Heureusement, Catherine a pu compter sur le soutien de son mari, qui a décidé de couper les ponts avec sa mère après cet incident. "Aujourd'hui, nous sommes les heureux parents d'une petite fille. Ma belle-mère enrage de ne l'avoir jamais rencontrée, mais mon mari est formel : vu la façon dont sa mère s'est comportée, elle a perdu son droit d'être une grand-mère présente pour nos enfants."
"Il y avait un fond de racisme dans la manière dont on m'a reproché ma fausse couche"
Assa est une Française d'origine africaine, en couple avec un homme blanc à l'époque où elle est tombée enceinte. "Ces précisions sont importantes, parce que ça en dit long sur nos différences de culture", explique-t-elle. En 2016, elle découvre qu'elle est enceinte. "C'était une grossesse imprévue, car je prenais la pilule, mais mon compagnon était ravi, et moi aussi. Malheureusement, lors de la première échographie, la gynécologue nous a annoncé que j'avais fait une fausse couche. Le coeur du bébé ne battait pas. Bien sûr, j'étais triste. Mais mon ex, lui, était dans une rage folle."
À peine rentrés chez eux, alors qu'Assa peine à retenir ses larmes, son compagnon explose. "Il a commencé à hurler que c'était à cause de "la merde" que je mangeais que nous avions perdu notre bébé. La "merde" en question ? Des plats africains, très épicés, qu'il n'a jamais apprécié. Lui est plutôt du genre poulet-ketchup. Pour lui, ce sont les épices présentes dans ma nourriture qui ont "tué" notre enfant." Pourtant, de nombreuses études ont prouvé qu'il n'y avait aucun risque à consommer des plats épicés lors de la grossesse, à moins de souffrir de reflux gastriques.

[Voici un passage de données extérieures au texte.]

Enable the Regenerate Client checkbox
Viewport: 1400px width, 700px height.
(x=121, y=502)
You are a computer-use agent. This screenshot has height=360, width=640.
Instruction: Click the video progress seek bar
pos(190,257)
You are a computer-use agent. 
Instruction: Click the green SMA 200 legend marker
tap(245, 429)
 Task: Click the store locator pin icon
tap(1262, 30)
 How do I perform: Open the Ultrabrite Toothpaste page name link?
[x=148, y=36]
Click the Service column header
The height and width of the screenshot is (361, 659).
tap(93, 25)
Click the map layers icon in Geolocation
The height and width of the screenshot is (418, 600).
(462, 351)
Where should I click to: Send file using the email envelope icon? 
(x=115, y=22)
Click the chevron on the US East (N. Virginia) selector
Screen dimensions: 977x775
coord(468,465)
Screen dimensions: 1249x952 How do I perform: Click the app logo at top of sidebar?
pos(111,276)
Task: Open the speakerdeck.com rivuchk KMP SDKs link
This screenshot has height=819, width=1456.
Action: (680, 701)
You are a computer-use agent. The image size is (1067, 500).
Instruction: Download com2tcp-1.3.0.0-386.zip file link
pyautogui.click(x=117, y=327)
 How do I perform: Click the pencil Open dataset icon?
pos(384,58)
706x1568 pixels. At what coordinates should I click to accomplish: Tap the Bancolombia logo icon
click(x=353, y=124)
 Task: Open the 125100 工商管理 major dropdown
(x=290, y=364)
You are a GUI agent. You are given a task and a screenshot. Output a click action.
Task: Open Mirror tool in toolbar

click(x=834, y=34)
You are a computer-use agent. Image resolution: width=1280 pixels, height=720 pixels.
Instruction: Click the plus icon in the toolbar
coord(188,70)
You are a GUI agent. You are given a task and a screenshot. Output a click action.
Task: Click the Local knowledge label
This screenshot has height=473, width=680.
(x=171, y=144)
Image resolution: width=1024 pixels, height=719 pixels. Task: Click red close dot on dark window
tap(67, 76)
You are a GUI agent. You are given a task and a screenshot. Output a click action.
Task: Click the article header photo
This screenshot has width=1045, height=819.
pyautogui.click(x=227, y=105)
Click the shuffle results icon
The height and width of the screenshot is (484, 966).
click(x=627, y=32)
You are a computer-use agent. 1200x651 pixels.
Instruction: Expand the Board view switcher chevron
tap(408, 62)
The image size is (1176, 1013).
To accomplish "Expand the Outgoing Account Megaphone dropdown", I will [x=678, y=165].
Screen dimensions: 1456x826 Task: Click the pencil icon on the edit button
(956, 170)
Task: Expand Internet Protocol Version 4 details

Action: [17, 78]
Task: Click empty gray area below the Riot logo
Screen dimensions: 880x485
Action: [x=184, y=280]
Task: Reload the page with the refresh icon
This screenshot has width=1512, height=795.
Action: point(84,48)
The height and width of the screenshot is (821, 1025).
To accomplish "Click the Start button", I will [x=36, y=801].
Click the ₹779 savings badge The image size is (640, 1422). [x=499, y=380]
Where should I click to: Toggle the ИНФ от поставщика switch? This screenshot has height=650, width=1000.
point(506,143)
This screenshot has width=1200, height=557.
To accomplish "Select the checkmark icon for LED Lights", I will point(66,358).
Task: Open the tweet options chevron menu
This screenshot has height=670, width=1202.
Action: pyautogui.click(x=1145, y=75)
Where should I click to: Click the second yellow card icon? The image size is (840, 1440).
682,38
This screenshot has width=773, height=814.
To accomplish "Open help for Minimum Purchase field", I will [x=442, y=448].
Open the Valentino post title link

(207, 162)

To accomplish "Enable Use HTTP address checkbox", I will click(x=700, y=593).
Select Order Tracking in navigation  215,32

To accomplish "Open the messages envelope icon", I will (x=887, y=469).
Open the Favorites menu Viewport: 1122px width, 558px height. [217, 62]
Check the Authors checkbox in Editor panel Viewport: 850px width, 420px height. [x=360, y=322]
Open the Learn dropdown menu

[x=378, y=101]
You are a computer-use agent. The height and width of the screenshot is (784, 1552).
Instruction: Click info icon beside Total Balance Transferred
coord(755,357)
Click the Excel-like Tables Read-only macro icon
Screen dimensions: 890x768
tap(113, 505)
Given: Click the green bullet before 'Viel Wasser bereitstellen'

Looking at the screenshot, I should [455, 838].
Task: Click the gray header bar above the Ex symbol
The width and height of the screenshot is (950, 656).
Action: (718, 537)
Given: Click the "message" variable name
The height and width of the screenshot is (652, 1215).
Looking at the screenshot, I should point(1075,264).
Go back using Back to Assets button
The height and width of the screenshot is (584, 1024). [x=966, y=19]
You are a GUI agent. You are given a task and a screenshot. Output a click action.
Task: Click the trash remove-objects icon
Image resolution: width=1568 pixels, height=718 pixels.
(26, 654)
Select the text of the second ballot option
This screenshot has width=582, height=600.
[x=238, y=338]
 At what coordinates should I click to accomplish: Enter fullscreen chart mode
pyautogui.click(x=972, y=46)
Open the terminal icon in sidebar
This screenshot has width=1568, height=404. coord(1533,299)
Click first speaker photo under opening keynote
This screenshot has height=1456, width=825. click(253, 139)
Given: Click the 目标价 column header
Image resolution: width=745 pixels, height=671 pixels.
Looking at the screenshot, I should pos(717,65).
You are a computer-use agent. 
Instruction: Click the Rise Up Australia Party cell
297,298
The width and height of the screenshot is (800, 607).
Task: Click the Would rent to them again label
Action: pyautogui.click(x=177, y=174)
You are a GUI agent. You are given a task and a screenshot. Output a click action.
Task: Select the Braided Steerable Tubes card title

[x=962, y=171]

"Au-delà du fait d'avoir été blâmée pour quelque chose de complètement faux, je n'ai pas pu m'empêcher de voir une vraie composante raciste dans son reproche. Notre relation n'est pas allée plus loin. Aujourd'hui, à ma connaissance, il est célibataire et sans enfant. Moi, je suis maman de jumeaux, qui ont visiblement hérité de ma passion pour le piment, dont je me suis gavée pendant ma grossesse", conclut-elle avec humour.